#### [GIVEN TEXT]
-- Opening Marker --

The Torch Bearers of Puerto Rico’s Plena, Bomba, and Beyond!
Four-Time Grammy Nominee Plena Libre
is the Music of Puerto Rico as it Should Be Experienced Live
“Plena Libre is one of the most outstanding shows we’ve ever had. Latin music is always popular here, but this show was exceptionally well received. The audience danced by the dozens in the aisles in a way we’ve not seen before. The energy, enthusiasm and musicianship under Gary Nuñez is superb. It’s an outstanding show and I would have them back in a heartbeat. Plena Libre is superlative and excellent in every way.” — Michael Savage, director, Napa Valley Opera House
Emerging over the chatter of a packed house at New York’s Lincoln Center, the warm tone and subtle rhythms of a hand-held frame drum quiets the crowd as it beckons to an assembly of drummers to join. Layering in one by one, soon the polyrhythmic textures of three panderos (frame drums) interweave and converse, echoing as percussionists materialize from behind the audience and march towards the stage. Atop this tapestry of rhythm, a melodious voice calls out, and a chorus of singers responds, providing the final elements of a music known as plena. Awash in this iconic folk music of Puerto Rico, the spectators can’t help but become energized by the simple and infectious sounds, swaying, then dancing, then singing along in Spanish. While the momentum builds, the drummers reach the stage and meet up with the rest of their band. As the music brings the audience to their feet, bass, piano, guitar, and horns aggressively enter with a series of thick harmonic staccato stabs, initiating an up-beat Afro-Rican groove that is distinctly Plena Libre, the torch-bearers of the modern incarnation of Puerto Rico’s musical roots.
Captivating and moving audiences over the course of a fifteen-year, thirteen-album career, this fine-tuned 12-piece Puerto Rican-based ensemble of virtuoso musicians has only gotten better with age, as evidenced by their four recent Grammy nominations. And now, for the 2010-2011 touring season, Plena Libre has created an all-new exciting repertoire along with new choreography, compelling new stories told from the stage between songs, and an overall presentation sure to win the hearts of both aficionados and newcomers to their sound. “The chemistry and emotions on stage – my God!” says founder, bassist, arranger, musical director, and composer Gary Nuñez. “It never seizes to amaze me how we all feel each other musically. I am continually overwhelmed by the spirit of the band. It is the music of Puerto Rico as it should be experienced. This train will just run you over!” The band alternates between tradition and their unique creative expression and arrangement, keeping audiences engaged with the best of roots music and the surprises of Nuñez’s hard-hitting touch.

-- Closing Marker --

#### [REQUIRED WORK]
In the text about Plena Libre, what kind of drum is a pandero?

#### [Entries from a data source]
-- Opening Marker --

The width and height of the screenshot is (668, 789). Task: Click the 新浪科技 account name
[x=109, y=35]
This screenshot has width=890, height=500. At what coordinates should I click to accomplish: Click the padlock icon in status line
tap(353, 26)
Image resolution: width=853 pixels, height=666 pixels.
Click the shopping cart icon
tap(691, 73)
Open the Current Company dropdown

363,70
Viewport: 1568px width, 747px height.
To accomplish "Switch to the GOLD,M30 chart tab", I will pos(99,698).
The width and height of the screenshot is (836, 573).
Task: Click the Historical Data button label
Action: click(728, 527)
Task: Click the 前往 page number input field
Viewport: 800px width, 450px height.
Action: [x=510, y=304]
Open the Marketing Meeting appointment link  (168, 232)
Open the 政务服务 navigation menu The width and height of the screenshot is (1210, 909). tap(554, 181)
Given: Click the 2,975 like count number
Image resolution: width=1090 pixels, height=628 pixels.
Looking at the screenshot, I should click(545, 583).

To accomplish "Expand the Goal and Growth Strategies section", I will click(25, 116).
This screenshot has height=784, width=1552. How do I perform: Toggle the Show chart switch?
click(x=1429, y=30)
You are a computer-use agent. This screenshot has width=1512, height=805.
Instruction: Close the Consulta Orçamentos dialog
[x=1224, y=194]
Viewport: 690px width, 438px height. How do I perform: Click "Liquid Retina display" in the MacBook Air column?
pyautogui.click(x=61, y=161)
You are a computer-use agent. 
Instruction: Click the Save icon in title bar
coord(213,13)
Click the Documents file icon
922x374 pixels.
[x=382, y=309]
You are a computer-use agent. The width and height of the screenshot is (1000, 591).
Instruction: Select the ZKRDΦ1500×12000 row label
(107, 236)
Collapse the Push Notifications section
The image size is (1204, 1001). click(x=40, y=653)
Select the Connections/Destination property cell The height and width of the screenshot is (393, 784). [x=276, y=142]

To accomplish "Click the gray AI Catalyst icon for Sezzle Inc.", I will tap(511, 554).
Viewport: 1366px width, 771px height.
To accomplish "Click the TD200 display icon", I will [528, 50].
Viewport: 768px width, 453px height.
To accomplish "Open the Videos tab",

-- Closing Marker --

#### [ANSWER FOR THE TASK]
A frame drum.